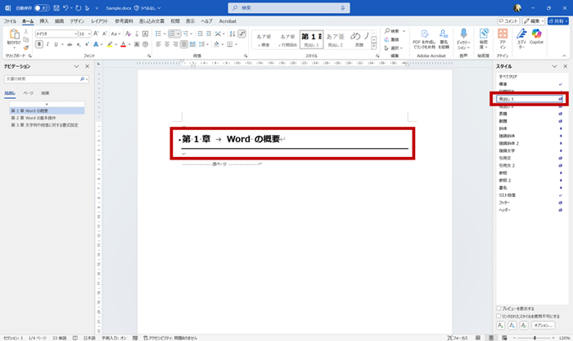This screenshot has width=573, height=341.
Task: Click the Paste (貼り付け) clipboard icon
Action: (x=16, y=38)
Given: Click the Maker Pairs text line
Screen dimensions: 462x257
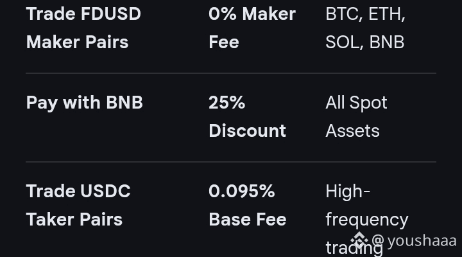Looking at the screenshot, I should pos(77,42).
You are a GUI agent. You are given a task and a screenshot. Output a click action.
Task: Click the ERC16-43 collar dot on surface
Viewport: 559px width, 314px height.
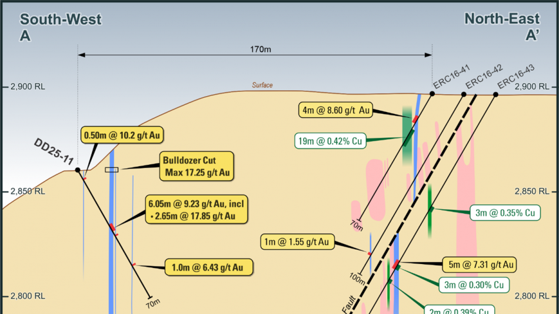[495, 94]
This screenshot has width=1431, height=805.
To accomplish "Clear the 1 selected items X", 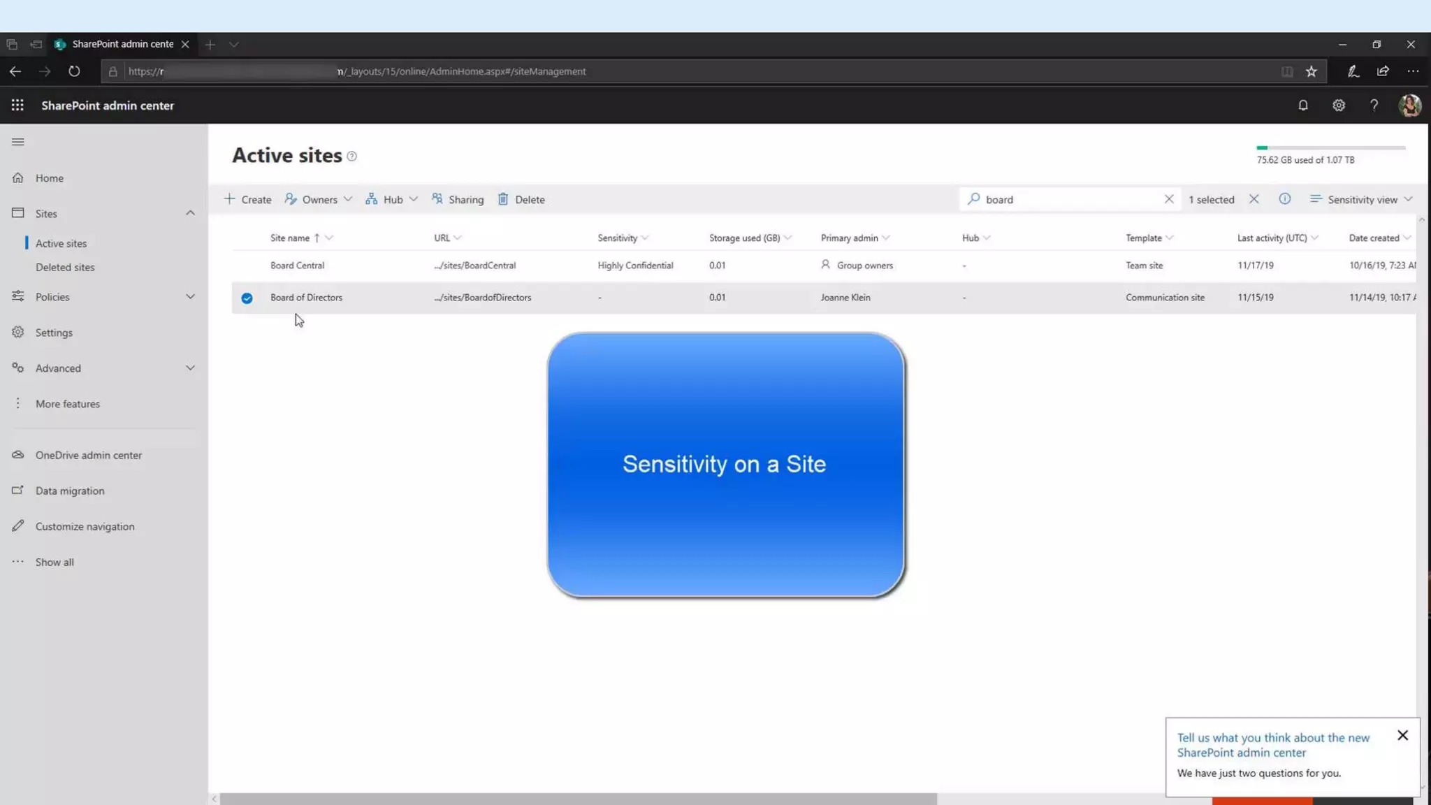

### GOAL
Pull out every line of the entries above word for word, omitting the pictures.

### FINAL RESULT
This screenshot has width=573, height=341.
Task: Click the Paste (貼り付け) clipboard icon
Action: (x=16, y=38)
Given: Click the Maker Pairs text line
Screen dimensions: 462x257
Looking at the screenshot, I should pos(77,42).
You are a GUI agent. You are given a task and a screenshot. Output a click action.
Task: Click the ERC16-43 collar dot on surface
Viewport: 559px width, 314px height.
[495, 94]
This screenshot has width=1431, height=805.
To accomplish "Clear the 1 selected items X", 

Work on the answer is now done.